Exercise task: Please rescale the stretch of material from its start through the line containing "About our (552, 62)", both ends included. Reproduce only those lines, requests included, with every click coordinate multiplied by 0.6 and rounded to a whole number (halves round up), and leave the pictures out.

● ● ● ● ●

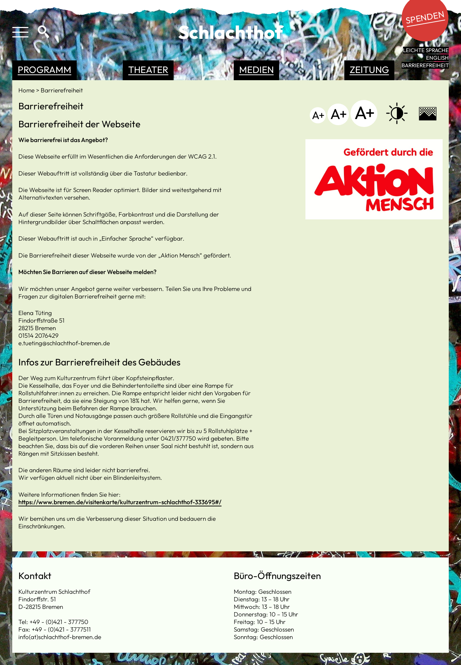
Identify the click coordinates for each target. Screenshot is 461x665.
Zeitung (369, 70)
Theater (148, 70)
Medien (256, 70)
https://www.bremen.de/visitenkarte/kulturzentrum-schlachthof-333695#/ (119, 502)
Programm (44, 70)
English (437, 57)
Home (27, 90)
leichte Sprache (426, 50)
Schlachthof (230, 32)
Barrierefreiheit (425, 65)
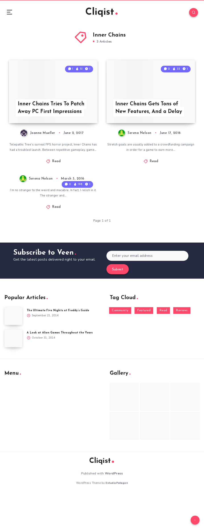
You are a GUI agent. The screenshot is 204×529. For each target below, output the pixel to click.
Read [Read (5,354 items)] (163, 345)
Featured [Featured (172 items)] (144, 345)
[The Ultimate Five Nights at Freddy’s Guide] (13, 351)
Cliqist (101, 13)
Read (56, 195)
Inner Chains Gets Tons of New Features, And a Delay (150, 135)
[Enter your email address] (147, 291)
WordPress (114, 508)
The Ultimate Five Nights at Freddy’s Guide (60, 345)
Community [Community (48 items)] (120, 345)
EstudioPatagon (117, 517)
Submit (117, 304)
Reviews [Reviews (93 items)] (182, 345)
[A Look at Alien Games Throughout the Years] (13, 373)
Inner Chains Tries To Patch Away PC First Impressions (53, 135)
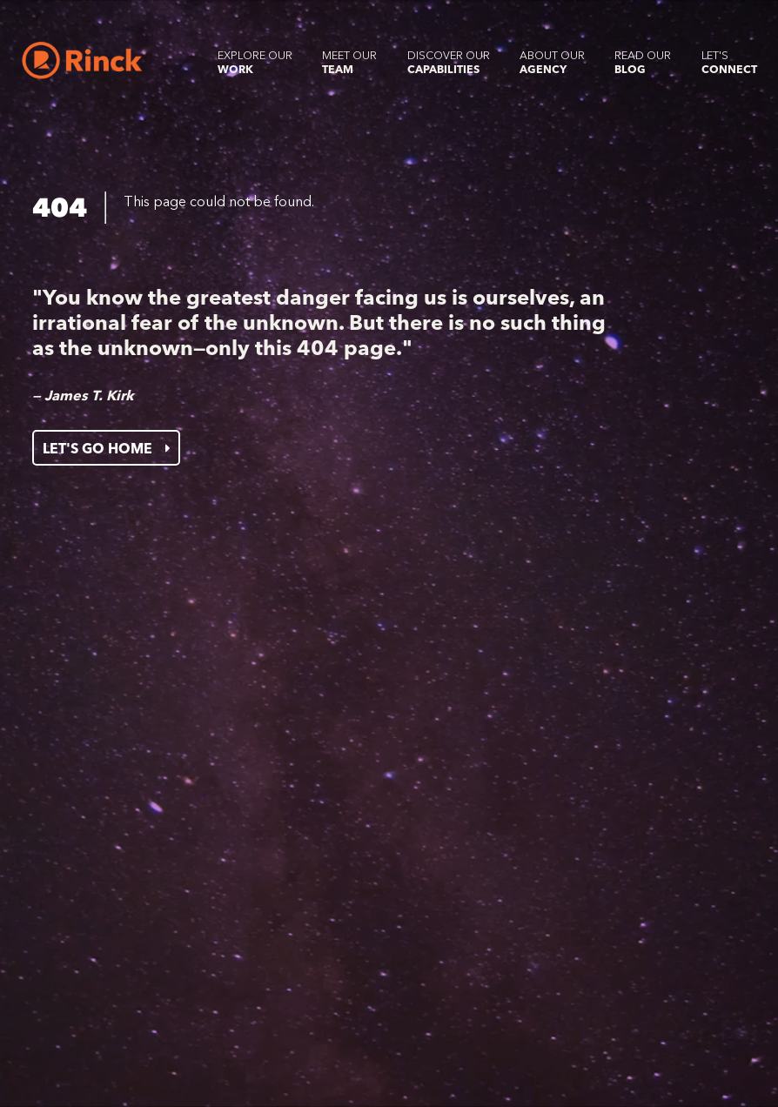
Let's (729, 62)
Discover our (448, 62)
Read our (642, 62)
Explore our (255, 62)
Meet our (349, 62)
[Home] (82, 60)
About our (552, 62)
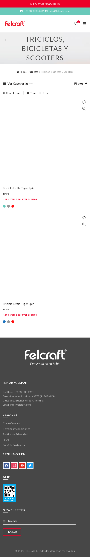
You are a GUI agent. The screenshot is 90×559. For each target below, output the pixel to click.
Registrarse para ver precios (20, 198)
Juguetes (33, 71)
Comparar (84, 102)
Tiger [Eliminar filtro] (33, 93)
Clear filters (13, 93)
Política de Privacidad (15, 434)
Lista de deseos (78, 22)
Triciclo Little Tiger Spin (18, 303)
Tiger (6, 194)
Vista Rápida (84, 108)
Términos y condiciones (16, 428)
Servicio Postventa (14, 445)
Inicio (23, 71)
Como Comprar (11, 423)
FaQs (6, 439)
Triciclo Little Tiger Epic (18, 188)
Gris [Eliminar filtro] (45, 93)
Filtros (78, 83)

● ● ● ● ●

Solution to the exercise:
Identify the click coordinates for each target. Screenshot is 461x665.
Zeitung (221, 42)
Theater (89, 42)
Medien (154, 42)
https://www.bremen.de/visitenkarte/kulturzentrum-schlachthof-333695#/ (71, 301)
Programm (26, 42)
English (262, 34)
Home (16, 54)
leichte Sprache (256, 30)
Schlachthof (138, 19)
Barrierefreiheit (255, 39)
You are a GUI agent. The screenshot is 204×529. For each target below, output the pixel to click.
Read [Read (5,354 items)] (98, 207)
Featured [Featured (172 items)] (86, 207)
[The Ultimate Five Nights at Freddy’s Guide] (8, 211)
Cliqist (61, 8)
Read (34, 117)
Inner Chains Gets Tons of New Features, And a Delay (90, 81)
[Enter your email address] (88, 175)
WordPress (68, 305)
The Ultimate Five Nights at Freddy’s Guide (36, 207)
Community [Community (48 items)] (72, 207)
EstudioPatagon (70, 310)
Submit (70, 182)
Reviews [Reviews (93 items)] (109, 207)
[A Look at Alien Games Throughout the Years] (8, 224)
Inner Chains Tries To Patch Away PC First Impressions (32, 81)
Let's (437, 37)
Discover our (269, 37)
Read our (385, 37)
Explore our (153, 37)
Meet our (209, 37)
[Home] (49, 36)
About our (331, 37)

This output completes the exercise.